When it comes to our posture, many of us tilt, shift, slump and bend, and it can feel like an uphill battle against the gravitational field of the earth. Yet, if your goal is to improve your posture and have a healthy spine, we want to continually practice healthy movement habits. We all have some imbalances, and old habits. Tensing your shoulders, holding your breath, or a forward head are counterproductive, not only in weight training, but in any sport. Tomas Myer, in his book “Anatomy Trains,” writes that everyone has a story, and good stories always involve some imbalance.
Good posture is an easy upright alignment, where the body weights of your head, chest and pelvis are poised one atop the other, like a stack of colorful wooden building blocks. The spine’s “home-base” is its natural neutral position, where it is in the least-stressed position.
The ease of good posture allows for its three natural curves: the neck, or cervical spine, the mid-back, or thoracic spine, and the low back, or lumbar spine. Standing or sitting up straight allows for the presence of each of these three natural curves. Beyond looking symmetrical, though, there are copious muscles and connective tissue webbing working to support the spine. It isn’t a freestanding pillar, writes Dr. Stuart McGill, professor emeritus at the University of Waterloo and author of “Back Mechanic.” Instead, he says, think of it more like a radio tower, a tall metallic structure stabilized by guy-wires that are connected to the ground. The wires act in the same way that the network of muscles and ligaments that surround our spinal columns do, providing strength and support.
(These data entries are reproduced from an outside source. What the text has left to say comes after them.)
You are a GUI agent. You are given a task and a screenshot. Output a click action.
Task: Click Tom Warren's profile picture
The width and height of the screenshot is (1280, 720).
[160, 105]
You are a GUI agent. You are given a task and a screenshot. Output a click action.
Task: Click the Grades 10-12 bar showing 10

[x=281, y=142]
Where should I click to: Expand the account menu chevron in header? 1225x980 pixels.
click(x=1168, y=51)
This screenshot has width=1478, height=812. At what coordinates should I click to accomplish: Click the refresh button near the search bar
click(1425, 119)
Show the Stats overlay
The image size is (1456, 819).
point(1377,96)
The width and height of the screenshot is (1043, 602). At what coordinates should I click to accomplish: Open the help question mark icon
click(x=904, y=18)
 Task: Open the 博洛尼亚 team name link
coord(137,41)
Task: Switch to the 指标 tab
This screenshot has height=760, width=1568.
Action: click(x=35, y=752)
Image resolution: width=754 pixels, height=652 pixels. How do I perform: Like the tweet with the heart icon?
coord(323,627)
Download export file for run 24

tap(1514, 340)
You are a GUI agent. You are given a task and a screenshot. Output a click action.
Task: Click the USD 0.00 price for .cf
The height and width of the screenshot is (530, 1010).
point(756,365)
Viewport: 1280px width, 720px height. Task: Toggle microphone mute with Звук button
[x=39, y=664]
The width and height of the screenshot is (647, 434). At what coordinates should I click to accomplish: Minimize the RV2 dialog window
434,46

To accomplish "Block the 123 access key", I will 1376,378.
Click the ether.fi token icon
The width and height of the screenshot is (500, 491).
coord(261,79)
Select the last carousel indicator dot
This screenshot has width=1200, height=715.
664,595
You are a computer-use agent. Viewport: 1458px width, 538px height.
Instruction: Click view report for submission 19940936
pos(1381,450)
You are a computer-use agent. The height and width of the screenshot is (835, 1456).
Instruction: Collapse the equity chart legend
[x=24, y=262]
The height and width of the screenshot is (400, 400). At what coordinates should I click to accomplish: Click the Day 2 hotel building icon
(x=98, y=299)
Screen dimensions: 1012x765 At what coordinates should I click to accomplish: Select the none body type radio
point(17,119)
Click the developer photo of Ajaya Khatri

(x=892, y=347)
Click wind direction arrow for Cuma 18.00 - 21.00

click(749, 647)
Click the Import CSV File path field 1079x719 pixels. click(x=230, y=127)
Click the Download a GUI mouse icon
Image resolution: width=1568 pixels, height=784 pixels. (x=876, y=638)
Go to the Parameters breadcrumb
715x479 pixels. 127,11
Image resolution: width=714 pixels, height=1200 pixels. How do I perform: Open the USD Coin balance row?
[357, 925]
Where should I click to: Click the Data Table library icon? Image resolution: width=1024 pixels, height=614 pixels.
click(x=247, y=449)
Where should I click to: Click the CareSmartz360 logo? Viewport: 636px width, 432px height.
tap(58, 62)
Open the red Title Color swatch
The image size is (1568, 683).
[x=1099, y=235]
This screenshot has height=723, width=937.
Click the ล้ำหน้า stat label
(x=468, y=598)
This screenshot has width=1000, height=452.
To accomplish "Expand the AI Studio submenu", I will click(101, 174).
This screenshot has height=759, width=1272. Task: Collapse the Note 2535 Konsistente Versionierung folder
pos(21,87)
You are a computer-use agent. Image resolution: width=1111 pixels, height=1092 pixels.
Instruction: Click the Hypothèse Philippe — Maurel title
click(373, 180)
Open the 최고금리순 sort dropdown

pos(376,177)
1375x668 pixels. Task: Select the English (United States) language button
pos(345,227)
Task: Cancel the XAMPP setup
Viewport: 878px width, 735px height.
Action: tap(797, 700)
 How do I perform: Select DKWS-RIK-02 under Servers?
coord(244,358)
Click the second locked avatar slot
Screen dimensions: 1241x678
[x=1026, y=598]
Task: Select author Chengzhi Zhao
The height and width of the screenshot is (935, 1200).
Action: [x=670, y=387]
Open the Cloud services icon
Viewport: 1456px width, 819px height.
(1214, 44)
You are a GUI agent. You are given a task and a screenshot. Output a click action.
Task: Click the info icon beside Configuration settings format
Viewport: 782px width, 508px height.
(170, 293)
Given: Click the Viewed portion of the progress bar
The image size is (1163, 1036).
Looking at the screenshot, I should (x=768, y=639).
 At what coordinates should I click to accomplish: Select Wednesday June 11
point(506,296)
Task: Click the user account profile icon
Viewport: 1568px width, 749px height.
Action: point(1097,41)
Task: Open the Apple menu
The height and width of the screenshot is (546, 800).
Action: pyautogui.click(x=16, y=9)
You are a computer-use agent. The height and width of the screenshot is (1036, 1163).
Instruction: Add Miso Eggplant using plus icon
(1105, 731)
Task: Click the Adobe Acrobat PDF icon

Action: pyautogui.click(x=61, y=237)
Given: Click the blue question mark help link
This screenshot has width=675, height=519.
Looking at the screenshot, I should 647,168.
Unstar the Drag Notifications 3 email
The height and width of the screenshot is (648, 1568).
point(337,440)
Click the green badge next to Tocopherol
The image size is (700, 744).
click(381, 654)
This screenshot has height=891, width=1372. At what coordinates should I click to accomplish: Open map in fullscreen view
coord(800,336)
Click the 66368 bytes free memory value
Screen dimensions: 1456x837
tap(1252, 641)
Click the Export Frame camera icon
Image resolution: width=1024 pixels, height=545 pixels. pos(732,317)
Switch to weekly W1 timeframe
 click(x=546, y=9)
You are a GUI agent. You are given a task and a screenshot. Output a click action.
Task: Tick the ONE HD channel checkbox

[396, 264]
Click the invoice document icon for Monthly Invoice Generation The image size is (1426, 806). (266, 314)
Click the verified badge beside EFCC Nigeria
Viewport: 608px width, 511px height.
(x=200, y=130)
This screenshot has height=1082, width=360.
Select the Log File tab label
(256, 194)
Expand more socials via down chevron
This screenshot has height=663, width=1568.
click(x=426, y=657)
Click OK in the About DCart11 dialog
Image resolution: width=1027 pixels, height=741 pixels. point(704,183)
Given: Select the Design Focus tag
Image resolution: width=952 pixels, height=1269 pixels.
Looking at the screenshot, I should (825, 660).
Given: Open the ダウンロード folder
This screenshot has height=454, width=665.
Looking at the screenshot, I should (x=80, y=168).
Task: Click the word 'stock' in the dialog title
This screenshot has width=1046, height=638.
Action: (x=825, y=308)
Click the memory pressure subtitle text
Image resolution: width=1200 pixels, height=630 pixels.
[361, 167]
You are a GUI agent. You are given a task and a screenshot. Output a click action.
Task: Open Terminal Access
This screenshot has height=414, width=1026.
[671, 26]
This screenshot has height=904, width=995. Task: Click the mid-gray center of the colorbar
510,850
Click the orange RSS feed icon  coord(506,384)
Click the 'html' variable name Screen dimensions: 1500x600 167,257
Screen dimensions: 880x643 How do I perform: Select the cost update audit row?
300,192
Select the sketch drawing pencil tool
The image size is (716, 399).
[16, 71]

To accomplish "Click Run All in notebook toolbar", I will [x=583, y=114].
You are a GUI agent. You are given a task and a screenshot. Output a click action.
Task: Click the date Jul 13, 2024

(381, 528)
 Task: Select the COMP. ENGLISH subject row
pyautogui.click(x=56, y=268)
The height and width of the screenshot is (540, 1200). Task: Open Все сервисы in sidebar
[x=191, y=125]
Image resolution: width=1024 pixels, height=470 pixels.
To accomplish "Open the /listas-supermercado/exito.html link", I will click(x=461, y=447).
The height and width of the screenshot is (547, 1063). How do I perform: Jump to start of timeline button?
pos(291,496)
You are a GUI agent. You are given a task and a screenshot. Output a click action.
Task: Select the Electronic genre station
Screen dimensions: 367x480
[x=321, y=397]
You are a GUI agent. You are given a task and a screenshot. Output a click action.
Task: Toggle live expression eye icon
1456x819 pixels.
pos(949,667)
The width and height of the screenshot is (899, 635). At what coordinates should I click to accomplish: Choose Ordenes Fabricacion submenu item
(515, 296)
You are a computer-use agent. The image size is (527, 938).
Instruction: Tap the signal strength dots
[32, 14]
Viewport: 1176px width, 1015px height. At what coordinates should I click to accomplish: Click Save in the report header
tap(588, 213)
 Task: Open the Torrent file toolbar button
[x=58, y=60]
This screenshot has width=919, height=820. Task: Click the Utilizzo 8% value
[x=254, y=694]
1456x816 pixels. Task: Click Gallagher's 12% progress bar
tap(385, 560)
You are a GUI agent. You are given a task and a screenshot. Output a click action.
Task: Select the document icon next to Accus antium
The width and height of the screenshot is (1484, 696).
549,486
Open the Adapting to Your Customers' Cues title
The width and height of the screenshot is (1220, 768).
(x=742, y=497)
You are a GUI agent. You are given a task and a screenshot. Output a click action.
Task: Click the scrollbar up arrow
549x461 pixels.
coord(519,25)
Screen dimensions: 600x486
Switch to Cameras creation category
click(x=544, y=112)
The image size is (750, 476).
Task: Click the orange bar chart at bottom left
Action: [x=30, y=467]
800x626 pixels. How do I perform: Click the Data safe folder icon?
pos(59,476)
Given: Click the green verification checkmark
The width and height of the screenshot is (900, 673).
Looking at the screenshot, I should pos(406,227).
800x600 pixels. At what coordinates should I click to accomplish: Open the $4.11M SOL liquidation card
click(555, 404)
Reminding yourself to pull your shoulders back is only part of the posture picture. Alignment is dynamic, neurologically adaptive, and certainly has an emotional component. Finding out where your muscle tension lives—your neck, for example—is helpful to find that particular pattern that causes the trouble in the first place. It’s known by the “everything-connects-to-everything-else principle.” It helps to understand which muscles are shortened or tight, or which emotions might be contributing to that feeling, and how that affects the whole body.
Using imagery to improve spinal alignment
Using imagery can help you experience an incredible release of muscle tension. The Franklin Method uses imagery metaphorically, and is helpful if you are unfamiliar with anatomy. Here are some images from Eric Franklin’s book “Dynamic Alignment Through Imagery,” to try to help improve your spinal alignment. You just might discover a very fixable imbalance.
- Lighting designer aligns the spine (lying, sitting or standing): Visualize the spine as a chain of spotlights. Turn on all the lights and observe their focal directions. If they shine in many confused directions, adjust them so that they all focus in the sagittal plane. Now adjust them so that they shine with equal brightness.
- Head- on geyser: Imagine your central axis to be a waterspout or geyser. Your head floats effortlessly on top of this column. Visualize your shoulders and your body as the water falls back down to the ground. Allow your head to bob on the top of the column of water. As the geyser becomes stronger, your head is buoyed upward. Let the power of the water increase the height of your head.